Das beginnt mit der Bezeichnung dieses Unterrichts. Das war bei unseren Gesprächen durchaus ein Diskussionspunkt. Das betrifft die Unabhängigkeit der beiden Antragsteller – eine Frage, die insbesondere im Zusammenhang mit dem Antragsteller DITIB-Landesverband Hessen auch immer wieder öffentlich diskutiert worden ist. Bei den verschiedenen Fragen müssen wir schlicht zur Kenntnis nehmen, dass die Antragsteller – vielleicht unterschiedlich

noch Zeit benötigen. Denn zum heutigen Zeitpunkt werden von ihnen verschiedene Punkte noch nicht erfüllt.

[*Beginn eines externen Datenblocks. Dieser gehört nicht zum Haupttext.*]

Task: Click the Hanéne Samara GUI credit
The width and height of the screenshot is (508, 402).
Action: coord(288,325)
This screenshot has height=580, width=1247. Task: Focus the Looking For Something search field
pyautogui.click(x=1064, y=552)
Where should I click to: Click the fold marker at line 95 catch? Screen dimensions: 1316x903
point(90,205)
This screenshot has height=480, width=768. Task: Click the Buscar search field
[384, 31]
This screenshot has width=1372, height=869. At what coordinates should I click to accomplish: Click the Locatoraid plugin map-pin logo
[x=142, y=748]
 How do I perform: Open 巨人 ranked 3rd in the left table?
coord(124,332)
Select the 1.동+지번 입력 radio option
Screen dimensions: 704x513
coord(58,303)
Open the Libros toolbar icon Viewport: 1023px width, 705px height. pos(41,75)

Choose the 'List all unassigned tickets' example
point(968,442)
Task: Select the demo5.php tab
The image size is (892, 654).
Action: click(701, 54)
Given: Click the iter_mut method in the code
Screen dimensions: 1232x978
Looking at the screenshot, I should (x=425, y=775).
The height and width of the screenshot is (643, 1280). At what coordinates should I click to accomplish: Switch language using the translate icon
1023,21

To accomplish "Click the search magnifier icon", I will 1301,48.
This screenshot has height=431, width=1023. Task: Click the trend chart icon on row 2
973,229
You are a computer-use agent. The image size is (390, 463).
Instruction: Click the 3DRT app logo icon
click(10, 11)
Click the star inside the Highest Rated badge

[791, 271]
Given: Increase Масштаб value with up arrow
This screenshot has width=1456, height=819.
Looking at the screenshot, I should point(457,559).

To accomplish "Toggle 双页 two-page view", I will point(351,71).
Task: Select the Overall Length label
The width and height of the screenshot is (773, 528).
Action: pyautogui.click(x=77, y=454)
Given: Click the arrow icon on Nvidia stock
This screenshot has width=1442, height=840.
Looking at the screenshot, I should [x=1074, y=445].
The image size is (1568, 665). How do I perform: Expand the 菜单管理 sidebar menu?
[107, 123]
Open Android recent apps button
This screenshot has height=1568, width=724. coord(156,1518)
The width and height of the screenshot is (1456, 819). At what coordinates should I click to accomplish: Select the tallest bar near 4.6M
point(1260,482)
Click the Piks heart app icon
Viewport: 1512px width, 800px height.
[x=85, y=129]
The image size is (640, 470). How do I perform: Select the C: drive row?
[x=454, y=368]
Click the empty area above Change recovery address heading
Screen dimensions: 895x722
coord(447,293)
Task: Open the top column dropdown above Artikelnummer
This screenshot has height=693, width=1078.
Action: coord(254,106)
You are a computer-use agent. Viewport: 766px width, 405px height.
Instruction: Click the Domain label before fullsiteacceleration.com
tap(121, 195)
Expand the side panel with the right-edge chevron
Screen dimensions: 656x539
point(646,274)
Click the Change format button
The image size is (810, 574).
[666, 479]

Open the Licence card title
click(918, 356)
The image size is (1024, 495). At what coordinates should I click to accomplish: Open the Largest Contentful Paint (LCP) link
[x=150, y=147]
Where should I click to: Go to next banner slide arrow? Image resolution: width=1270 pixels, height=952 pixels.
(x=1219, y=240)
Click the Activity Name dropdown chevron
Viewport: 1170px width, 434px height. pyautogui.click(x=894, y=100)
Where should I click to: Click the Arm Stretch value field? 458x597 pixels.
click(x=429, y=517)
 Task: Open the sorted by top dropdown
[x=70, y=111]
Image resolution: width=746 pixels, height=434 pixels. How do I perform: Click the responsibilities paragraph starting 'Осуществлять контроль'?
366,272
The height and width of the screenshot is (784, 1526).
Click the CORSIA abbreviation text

Das eine ist die Unabhängigkeit. Wir als Kultusministerium können diese Frage – Stand heute – noch nicht vollständig beurteilen; denn einer der Antragsteller hat sich eine neue Satzung gegeben und sieht in dieser Satzung eine neue Kommission für den Religionsunterricht vor, hat uns aber mitgeteilt, dass er diese Kommission noch nicht konstituieren konnte. Das heißt, wir als Genehmigungsbehörde können noch nicht absehen, ob die Mitglieder dieser Kommission die Voraussetzungen, die sich die Religionsgemeinschaft selbst gegeben hat – nämlich dass die Personen dieser Kommission unabhängig sowohl vom DITIBBundesverband in Köln sein müssen, wie sie auch keine Beamte irgendeines Staates, insbesondere nicht des türkischen Staates, sein dürfen –, erfüllen werden.